Prior to performing the song during her Opry debut, the Arkansas native shared the inspiration behind the song, which became the title track of her freshman record.
“I was in high school, and somebody asked me, it was a teacher of mine, asked me what I wanted to do when I grew up,” Ashley recalled from stage. “The first point of business is, don’t grow up. But I said, ‘I want to move to Nashville and write songs and sing them.’ And she said, ‘That’s stupid. That’ll never happen … You better have a really good back-up plan.'”

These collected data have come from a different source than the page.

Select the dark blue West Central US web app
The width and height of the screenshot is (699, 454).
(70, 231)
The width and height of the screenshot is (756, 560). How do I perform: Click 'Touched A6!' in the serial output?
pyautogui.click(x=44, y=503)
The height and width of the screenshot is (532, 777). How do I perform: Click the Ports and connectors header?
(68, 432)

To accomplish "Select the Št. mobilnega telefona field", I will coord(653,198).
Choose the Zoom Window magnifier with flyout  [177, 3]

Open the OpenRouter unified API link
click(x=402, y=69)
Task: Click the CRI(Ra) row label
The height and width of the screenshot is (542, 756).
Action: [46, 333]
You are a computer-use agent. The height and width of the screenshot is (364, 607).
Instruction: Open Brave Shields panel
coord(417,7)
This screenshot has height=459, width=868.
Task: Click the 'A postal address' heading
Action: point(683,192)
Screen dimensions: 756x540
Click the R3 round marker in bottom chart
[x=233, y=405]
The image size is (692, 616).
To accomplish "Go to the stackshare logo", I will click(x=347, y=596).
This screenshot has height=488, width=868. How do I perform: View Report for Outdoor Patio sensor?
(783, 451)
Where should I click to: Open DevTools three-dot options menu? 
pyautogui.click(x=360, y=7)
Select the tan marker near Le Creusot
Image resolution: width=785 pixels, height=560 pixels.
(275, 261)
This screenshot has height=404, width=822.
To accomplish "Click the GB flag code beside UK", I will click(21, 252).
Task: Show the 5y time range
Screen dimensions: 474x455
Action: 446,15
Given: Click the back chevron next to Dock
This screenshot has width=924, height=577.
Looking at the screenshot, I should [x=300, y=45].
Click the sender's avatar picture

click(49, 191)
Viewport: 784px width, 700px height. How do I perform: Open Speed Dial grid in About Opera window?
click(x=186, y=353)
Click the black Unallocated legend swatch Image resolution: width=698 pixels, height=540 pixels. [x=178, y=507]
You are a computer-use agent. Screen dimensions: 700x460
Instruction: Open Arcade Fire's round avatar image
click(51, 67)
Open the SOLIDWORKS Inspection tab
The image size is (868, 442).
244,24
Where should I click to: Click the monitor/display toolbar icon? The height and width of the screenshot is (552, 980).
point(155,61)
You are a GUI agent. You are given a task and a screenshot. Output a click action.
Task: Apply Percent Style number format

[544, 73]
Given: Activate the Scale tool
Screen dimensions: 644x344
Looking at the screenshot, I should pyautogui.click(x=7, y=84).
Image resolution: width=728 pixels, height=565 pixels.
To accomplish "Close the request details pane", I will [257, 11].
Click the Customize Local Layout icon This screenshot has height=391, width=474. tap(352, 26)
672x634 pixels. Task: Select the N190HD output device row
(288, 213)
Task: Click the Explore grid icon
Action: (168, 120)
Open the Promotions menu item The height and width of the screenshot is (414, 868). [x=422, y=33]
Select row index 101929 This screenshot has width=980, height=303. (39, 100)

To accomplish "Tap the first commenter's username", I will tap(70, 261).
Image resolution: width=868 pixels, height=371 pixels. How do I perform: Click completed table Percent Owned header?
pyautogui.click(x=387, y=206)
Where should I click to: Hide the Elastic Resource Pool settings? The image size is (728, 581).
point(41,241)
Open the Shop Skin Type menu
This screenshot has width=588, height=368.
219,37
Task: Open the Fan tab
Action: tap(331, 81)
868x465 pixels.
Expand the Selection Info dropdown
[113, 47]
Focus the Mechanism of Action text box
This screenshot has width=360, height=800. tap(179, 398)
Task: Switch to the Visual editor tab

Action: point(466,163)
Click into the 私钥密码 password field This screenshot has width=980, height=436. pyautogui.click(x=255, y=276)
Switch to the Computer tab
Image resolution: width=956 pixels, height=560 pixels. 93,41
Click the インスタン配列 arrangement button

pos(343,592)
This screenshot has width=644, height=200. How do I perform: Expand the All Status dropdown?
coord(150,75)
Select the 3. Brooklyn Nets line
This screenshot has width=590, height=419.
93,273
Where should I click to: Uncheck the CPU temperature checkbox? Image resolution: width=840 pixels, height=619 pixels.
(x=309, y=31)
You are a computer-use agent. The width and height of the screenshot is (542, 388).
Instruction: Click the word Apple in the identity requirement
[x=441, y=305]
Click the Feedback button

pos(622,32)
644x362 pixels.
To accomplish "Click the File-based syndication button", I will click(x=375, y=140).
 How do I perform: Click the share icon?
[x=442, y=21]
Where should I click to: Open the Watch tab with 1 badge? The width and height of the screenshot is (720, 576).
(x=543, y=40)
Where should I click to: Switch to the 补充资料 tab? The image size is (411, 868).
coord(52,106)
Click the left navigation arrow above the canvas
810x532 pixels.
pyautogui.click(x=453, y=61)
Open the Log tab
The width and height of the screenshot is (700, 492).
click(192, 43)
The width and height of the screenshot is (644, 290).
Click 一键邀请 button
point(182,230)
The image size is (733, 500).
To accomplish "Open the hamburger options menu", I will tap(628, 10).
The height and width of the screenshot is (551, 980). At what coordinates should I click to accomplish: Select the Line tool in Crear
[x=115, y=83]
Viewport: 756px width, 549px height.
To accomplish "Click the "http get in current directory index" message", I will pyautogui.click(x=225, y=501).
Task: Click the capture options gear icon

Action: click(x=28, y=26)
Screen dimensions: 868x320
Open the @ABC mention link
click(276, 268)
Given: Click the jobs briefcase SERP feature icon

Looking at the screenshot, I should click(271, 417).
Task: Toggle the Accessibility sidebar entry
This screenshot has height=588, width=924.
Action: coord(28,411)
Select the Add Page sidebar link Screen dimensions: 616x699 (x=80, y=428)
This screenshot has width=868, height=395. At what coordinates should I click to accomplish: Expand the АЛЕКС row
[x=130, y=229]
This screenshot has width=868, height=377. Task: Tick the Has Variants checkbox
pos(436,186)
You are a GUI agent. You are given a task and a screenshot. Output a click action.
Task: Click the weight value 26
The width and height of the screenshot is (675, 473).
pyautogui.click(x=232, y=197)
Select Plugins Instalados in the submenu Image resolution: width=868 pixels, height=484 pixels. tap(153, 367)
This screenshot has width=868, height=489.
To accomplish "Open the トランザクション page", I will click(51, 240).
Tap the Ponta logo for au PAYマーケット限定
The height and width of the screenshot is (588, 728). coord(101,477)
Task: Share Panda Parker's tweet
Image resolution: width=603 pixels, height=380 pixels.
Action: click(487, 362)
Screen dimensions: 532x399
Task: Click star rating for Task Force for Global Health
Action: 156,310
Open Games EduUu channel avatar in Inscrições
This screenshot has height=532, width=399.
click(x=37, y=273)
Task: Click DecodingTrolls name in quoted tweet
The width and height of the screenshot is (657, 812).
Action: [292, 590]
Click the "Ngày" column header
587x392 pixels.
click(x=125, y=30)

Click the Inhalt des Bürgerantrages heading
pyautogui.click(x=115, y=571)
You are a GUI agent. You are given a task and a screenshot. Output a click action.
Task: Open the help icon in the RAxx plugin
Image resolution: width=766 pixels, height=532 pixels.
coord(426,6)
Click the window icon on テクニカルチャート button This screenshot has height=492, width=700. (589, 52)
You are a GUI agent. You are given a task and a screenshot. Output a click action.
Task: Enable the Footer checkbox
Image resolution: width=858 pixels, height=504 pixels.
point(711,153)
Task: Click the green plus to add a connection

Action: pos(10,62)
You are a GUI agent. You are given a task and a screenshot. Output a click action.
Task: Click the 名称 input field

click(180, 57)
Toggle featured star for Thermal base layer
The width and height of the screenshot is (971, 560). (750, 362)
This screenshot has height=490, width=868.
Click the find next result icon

Ashley’s Grammy nomination for Never Will is part of an all-star lineup of albums by artists including Miranda Lambert, Brandy Clark, Ingrid Andress and Little Big Town. The industry acknowledgement for Never Will is especially meaningful to Ashley, who made her sophomore record the way she wanted to make it, without focusing solely on an album just of radio hits.
“I want to be able to sleep at night,” Ashley told Everything Nash. “I would love to have a radio hit. “One Night Standards” went to No. 7. I’m real quick to correct people when they go ‘in the Top 10.’ I’m like ‘Actually No. 7,’ because it’s so rare for us to be up in that part of the atmosphere on the chart. I want a song that far up the chart, but not just for the sake of having it up there. I want a good song up there. And some of the songs up there aren’t really good. Some are great.
“But some aren’t, and I would rather be able to lay my head on a pillow made of good songs that I’m proud of at night, than put out something I didn’t believe in,” she adds. “I would lose credibility with myself, if I put something out at radio, just so that radio would like it.”